WORK ORDER: Should a line in the entries below contain "screenshot", return that line.

DATA IN THIS EXERCISE:

......

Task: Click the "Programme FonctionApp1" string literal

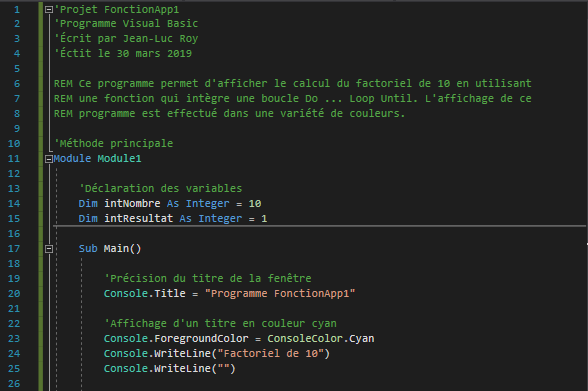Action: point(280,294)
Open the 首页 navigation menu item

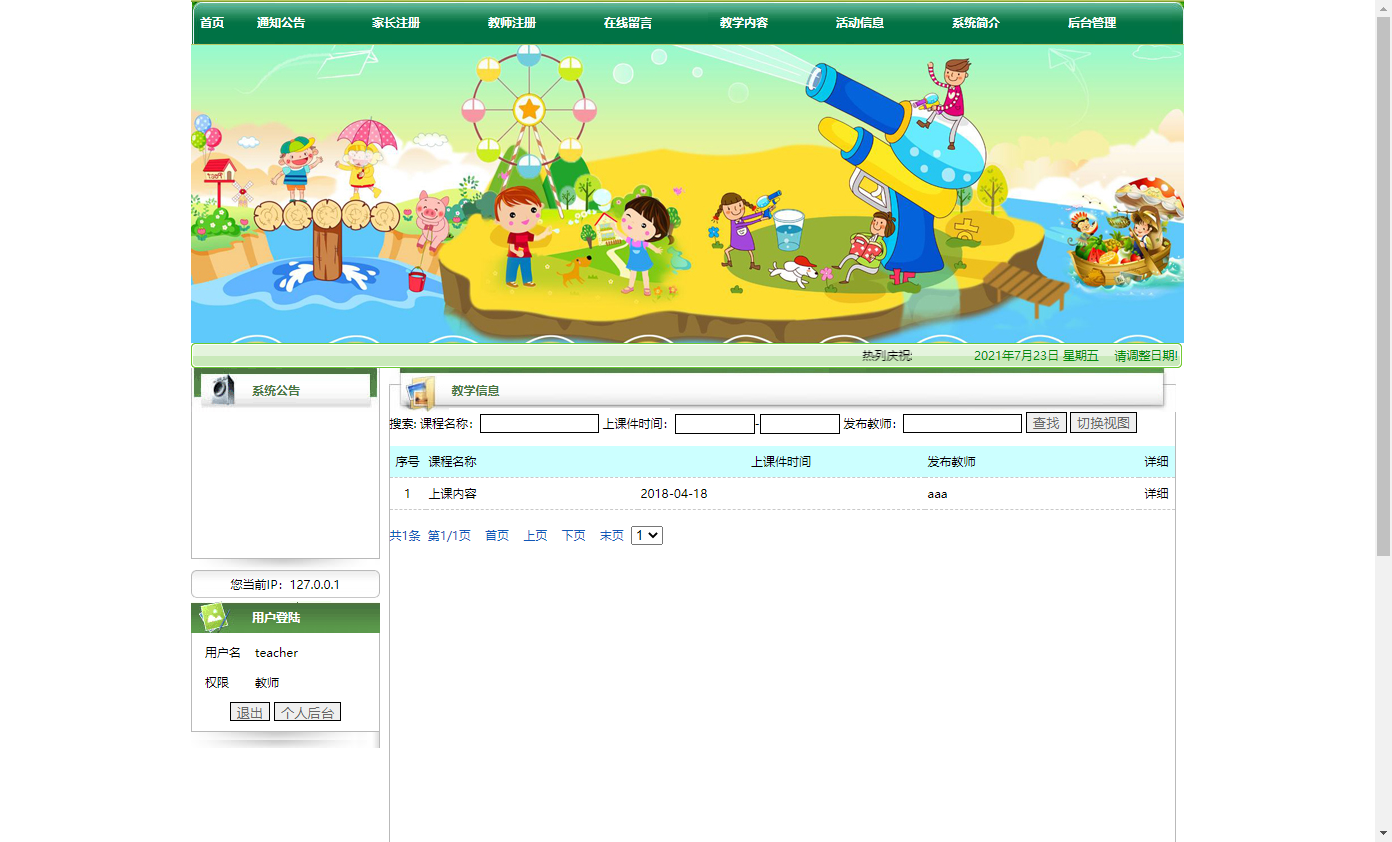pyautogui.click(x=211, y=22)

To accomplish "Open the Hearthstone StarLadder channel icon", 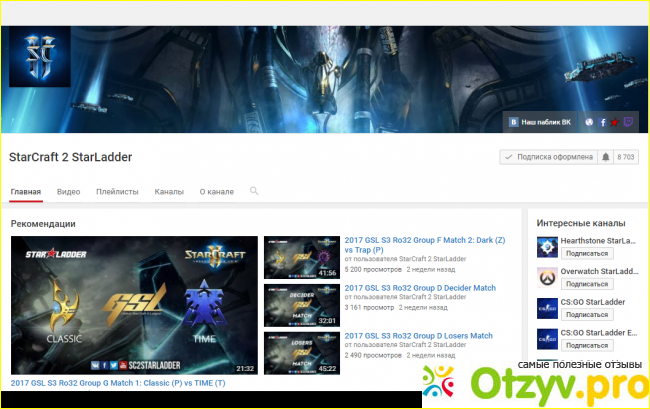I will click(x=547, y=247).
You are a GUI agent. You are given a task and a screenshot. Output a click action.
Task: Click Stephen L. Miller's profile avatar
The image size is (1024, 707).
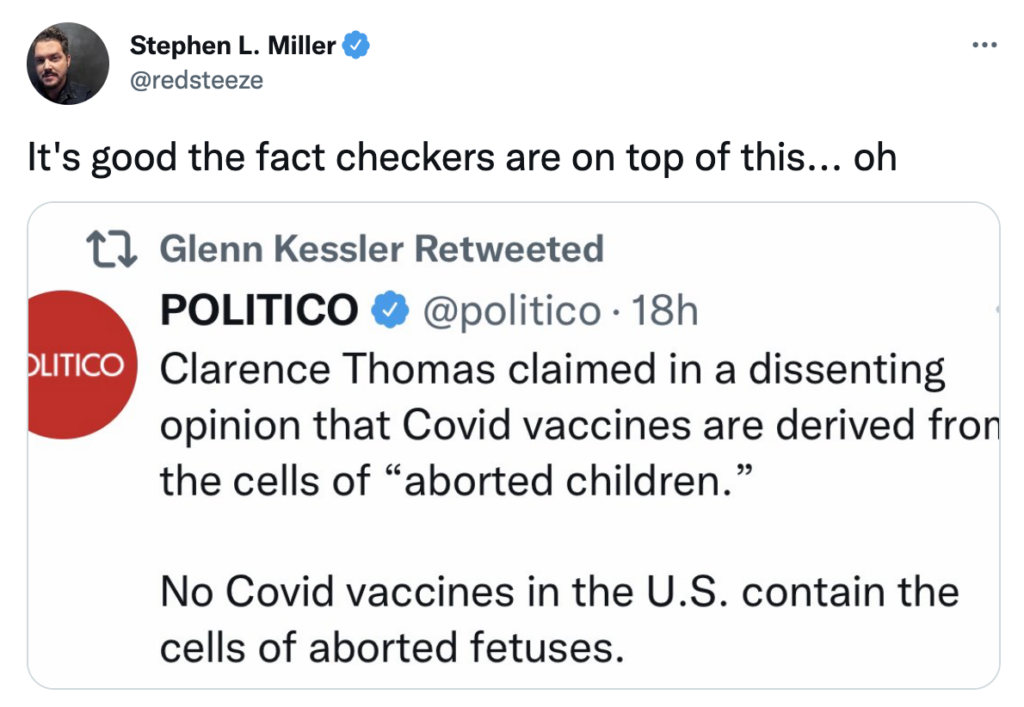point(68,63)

......

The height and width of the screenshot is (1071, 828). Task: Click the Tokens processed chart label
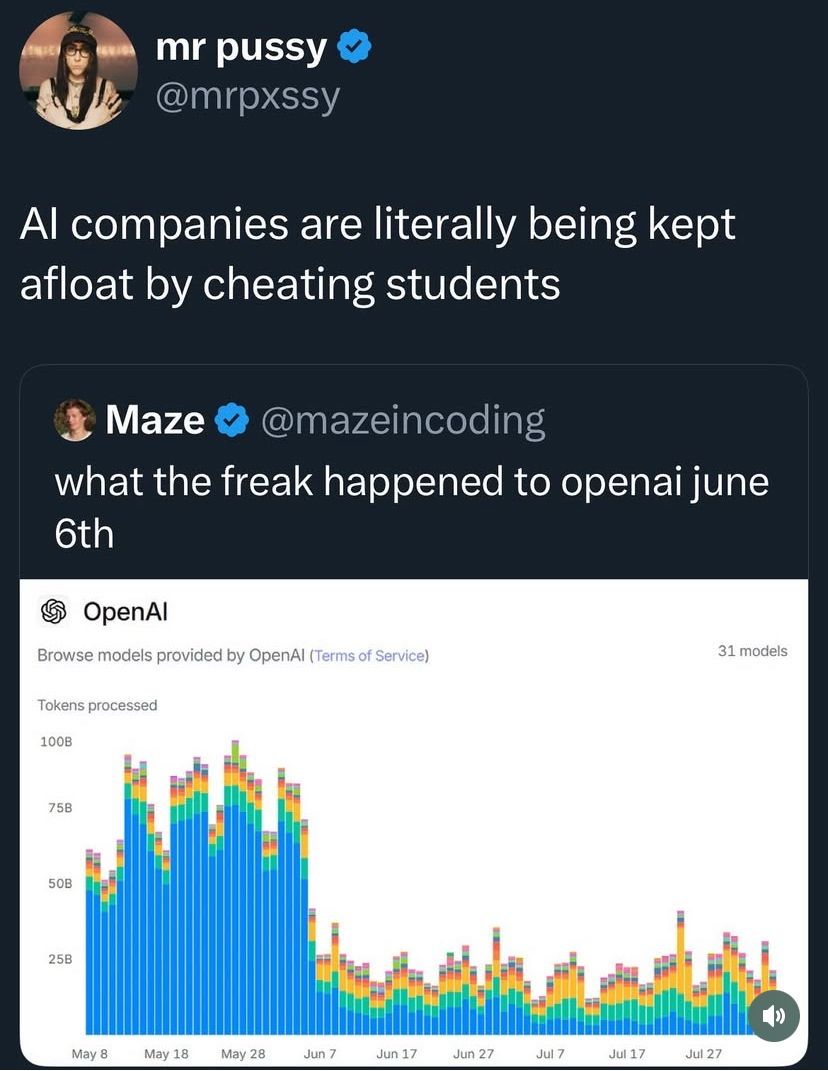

......

OUTPUT FOR THIS TASK:
You are a GUI agent. You are given a task and a screenshot. Output a click action.
The height and width of the screenshot is (1071, 828). Task: Click the Tokens processed chart label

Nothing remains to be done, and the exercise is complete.